Editorials

INSTEAD OF Triggers

It’s happened again. That conundrum of expedience over longevity. The design for the immediate, the just get it done mentality, over building software using well proven design patterns that last. I was talking with a colleague who asked me what I thought about making a database change using a Materialized View and an Instead Of trigger to handle a simple database problem where they needed a table, and to maintain history of the table contents as it was modified.

This is a pretty standard database pattern where you have two copies of the table. The first has the current instance of data, which he needed. The second has a history of the first table, with some kind of version identifier such as a version number, or a DATETIME column, allowing you to differentiate between records. He actually needed the history table so that users could view the table contents and how it changed over time.

SQL Server has this history capability already built into the database engine. You simply have to configure it for historical capabilities and it’s already done. But, not every system is built on SQL Server, so you may need to roll your own solution, which was what they were up against.
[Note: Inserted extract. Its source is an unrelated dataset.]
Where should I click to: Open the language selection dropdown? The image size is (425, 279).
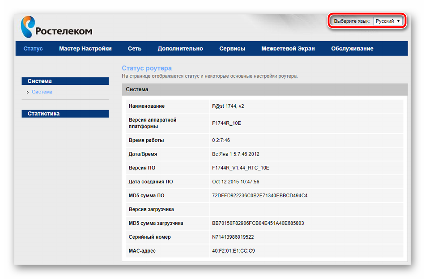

That brings me to a second architectural failure of their system. They chose to use multiple micro services for their application, which I am a fan. However, instead of having a data access layer that handled all manipulation for this table on which they now need history, they put a separate implementation in each of the services. The point is that even when we use things like micro services, never write the same code twice. This table can have only one schema, no matter how many services utilize it.

So, to keep the impact to a minimum and not have to touch code in multiple places, instead of fixing the design flaw, the work was going to be put back on the database. My colleague was considering creating a new table and history table, and then building a materialized view with INSTEAD OF triggers, so that the trigger could manage all of the history stuff, and since the view looked the same as the original table, no modifications were going to be needed in the application.
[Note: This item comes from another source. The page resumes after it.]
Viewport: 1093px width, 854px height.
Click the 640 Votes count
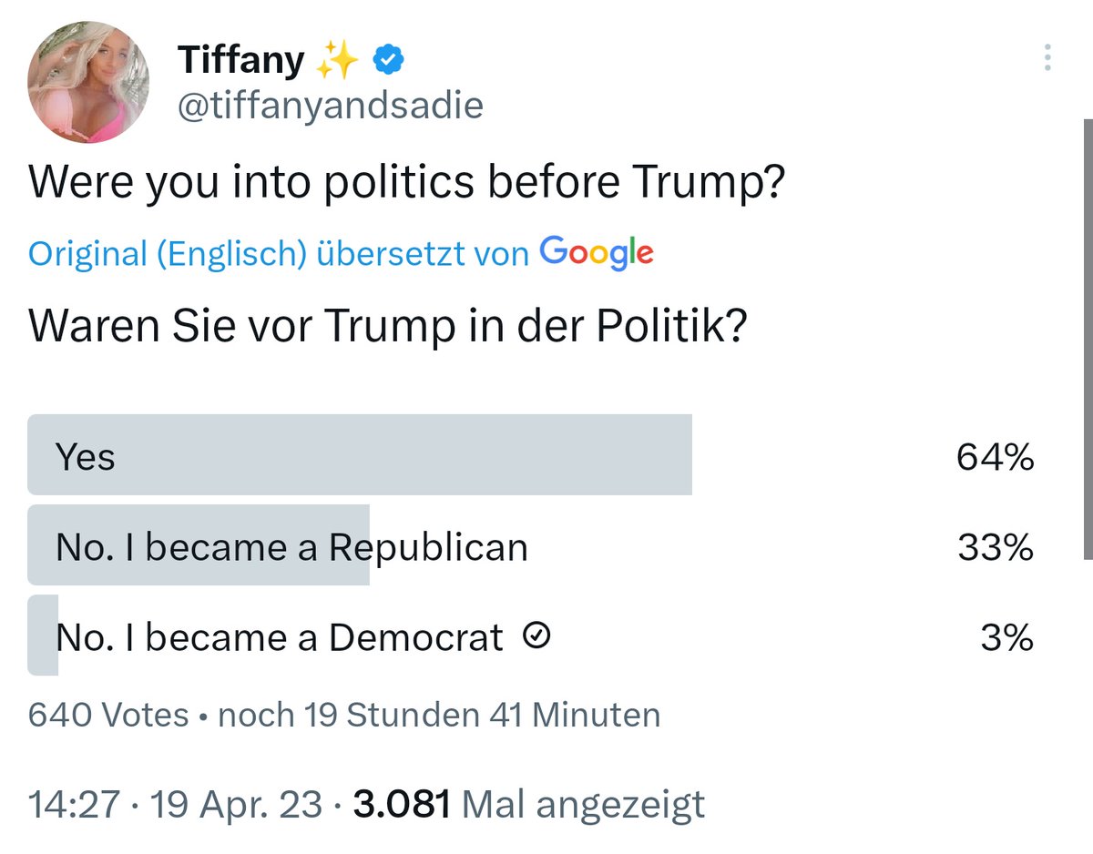(x=108, y=715)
So, we start out with a bad design, and instead of fixing it, we build another bad design on top of it, and expect our application to continue to perform well as it is adopted by the hungry business users. All I can say is, “OUCH!”. It’s like hitting yourself in the head with a hammer because it feels so good when you stop. Why not decide ahead of time not to hit yourself in the head with a hammer in the first place.

I am not saying there is not a place for materialized views or instead of triggers. When we used to shard data across multiple table instances, or even multiple databases, we used views to pull things all back together, and then use INSTEAD OF triggers to handle the updates to the individual table. That was before we had partitioned tables in SQL Server, and was called a Federated View. But there are performance issues that occur when you make this distinction. We’ll talk about that tomorrow. For today the point is simply, When you see things like Materialized Views, or INSTEAD OF triggers, you need to ask yourself how you got to this point, and do you have an architectural problem you are trying to solve with Database Assets? If the answer is architectural, then there better be no other solution available, such as integration with another system out of your control.